Comment nos concitoyens voient-ils et pratiquent-ils les sciences ? Quels médias utilisent-ils pour s’informer ? Font-ils plus confiance, sur les sujets scientifiques, aux chercheurs, aux responsables religieux ou aux influenceurs ? Pour se forger leur opinion, s’appuient-ils plutôt sur leurs intuitions ou sur l’avis d’autrui ?

Pour apporter des éléments de réponse à ces questions et comprendre le degré d’appropriation de l’esprit critique au sein de la population, Universcience présente la deuxième édition de son Baromètre de l’esprit critique, réalisé par Opinion Way.

PRÉSENTATION DES RÉSULTATS DU BAROMÈTRE DE L'ESPRIT CRITIQUE / ÉDITION 2023

 

Les enseignements de l’étude
 

Pas de rupture entre les Français et la science, mais des disparités générationnelles, socio-économiques et de genre

Les résultats du Baromètre 2023 (sondage effectué en ligne en janvier 2023 auprès de 2048 personnes représentatives de la population française âgée de 18 ans et plus) confirment ceux de la première édition : la science fait partie de la vie quotidienne des Français.

- 23% des sondés la citent comme centre d’intérêt - plus que l’actualité économique ou que les beaux-arts par exemple.
- Pour 81% d’entre eux, elle fait partie de la culture.
- Deux sur cinq se considèrent scientifiques ou autant scientifiques que littéraires et la moitié d’entre eux garde un bon souvenir des sciences à l’école, tout particulièrement des sciences de la vie et de la Terre (58%).

▸ **Données enregistrées**:
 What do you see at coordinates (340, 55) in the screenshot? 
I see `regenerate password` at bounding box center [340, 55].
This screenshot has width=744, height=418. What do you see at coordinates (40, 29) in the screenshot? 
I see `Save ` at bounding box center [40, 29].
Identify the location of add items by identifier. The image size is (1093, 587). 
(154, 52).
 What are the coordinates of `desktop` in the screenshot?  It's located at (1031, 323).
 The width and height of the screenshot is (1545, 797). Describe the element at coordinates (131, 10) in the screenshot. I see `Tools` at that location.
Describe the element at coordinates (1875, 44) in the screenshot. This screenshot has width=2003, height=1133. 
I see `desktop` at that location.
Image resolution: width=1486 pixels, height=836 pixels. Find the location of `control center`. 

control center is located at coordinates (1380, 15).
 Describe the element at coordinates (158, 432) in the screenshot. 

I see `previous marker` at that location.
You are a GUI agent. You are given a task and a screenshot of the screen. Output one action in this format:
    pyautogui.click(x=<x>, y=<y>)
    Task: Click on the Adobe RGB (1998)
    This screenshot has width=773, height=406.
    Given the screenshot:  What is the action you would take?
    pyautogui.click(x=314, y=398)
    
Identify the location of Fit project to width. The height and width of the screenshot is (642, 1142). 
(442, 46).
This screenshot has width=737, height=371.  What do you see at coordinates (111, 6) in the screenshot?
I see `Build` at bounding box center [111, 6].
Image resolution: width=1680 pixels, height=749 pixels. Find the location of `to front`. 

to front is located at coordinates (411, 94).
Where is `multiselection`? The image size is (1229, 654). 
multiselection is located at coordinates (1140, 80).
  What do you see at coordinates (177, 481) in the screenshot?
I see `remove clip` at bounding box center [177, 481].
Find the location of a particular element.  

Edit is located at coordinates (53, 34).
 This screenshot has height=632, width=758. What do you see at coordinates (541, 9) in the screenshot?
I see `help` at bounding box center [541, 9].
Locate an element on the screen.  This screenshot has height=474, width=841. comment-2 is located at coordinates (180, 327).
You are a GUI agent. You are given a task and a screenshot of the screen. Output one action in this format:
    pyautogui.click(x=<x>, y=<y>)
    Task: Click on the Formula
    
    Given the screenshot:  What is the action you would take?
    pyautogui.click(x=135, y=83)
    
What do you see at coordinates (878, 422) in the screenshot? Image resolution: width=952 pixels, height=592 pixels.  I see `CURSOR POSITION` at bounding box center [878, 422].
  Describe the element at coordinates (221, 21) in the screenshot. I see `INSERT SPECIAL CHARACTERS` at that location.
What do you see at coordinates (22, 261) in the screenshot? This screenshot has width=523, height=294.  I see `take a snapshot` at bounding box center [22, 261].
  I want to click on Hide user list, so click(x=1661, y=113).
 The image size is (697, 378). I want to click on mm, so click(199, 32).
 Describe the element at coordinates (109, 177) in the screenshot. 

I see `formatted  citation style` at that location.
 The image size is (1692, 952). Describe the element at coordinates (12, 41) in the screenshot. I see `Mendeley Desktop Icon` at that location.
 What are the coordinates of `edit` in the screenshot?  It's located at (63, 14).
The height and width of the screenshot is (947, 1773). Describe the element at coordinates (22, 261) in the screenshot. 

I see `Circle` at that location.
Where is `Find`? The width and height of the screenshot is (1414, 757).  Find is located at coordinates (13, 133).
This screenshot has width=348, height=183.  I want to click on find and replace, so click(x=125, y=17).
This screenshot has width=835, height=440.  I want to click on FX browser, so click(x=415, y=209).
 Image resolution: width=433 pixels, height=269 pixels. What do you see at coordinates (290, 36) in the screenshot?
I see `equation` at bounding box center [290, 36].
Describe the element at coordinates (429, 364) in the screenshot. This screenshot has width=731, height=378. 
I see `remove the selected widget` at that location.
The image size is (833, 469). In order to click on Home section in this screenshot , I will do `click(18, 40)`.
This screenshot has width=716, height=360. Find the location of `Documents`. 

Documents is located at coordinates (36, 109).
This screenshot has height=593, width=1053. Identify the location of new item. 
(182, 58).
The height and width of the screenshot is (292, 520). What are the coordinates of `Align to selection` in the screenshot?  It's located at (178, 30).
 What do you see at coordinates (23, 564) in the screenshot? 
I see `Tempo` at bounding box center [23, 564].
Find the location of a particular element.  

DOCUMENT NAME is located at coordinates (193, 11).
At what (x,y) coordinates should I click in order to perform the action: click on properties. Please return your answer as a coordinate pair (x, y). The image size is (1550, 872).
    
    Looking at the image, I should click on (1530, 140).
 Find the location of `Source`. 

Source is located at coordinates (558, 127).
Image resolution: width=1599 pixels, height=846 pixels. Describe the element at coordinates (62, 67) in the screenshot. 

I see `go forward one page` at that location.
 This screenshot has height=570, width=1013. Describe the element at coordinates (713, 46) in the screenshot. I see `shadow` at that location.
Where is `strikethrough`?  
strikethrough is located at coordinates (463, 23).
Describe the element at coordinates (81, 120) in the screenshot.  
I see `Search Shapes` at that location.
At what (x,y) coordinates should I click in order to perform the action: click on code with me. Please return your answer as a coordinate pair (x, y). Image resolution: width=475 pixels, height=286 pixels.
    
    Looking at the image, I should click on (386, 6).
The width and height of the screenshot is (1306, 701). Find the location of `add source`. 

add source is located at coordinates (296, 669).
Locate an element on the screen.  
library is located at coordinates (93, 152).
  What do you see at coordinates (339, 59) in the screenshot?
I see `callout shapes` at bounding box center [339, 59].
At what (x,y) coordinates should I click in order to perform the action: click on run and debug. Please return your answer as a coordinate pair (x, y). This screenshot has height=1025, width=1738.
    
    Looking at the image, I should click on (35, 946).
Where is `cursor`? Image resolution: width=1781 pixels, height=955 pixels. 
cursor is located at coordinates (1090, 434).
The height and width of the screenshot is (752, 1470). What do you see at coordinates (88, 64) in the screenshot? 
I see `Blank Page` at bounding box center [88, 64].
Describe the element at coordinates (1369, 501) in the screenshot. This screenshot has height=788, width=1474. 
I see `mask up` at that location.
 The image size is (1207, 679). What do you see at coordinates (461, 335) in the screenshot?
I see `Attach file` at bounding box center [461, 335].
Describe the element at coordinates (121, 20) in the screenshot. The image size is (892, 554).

▸ **Consigne**: Recopiez à l'identique le passage du texte sur le Baromètre de l'esprit critique, depuis « PRÉSENTATION DES RÉSULTATS » jusqu'à « quotidienne des Français. » inclus.

▸ **Réponse attendue**:
PRÉSENTATION DES RÉSULTATS DU BAROMÈTRE DE L'ESPRIT CRITIQUE / ÉDITION 2023

 

Les enseignements de l’étude
 

Pas de rupture entre les Français et la science, mais des disparités générationnelles, socio-économiques et de genre

Les résultats du Baromètre 2023 (sondage effectué en ligne en janvier 2023 auprès de 2048 personnes représentatives de la population française âgée de 18 ans et plus) confirment ceux de la première édition : la science fait partie de la vie quotidienne des Français.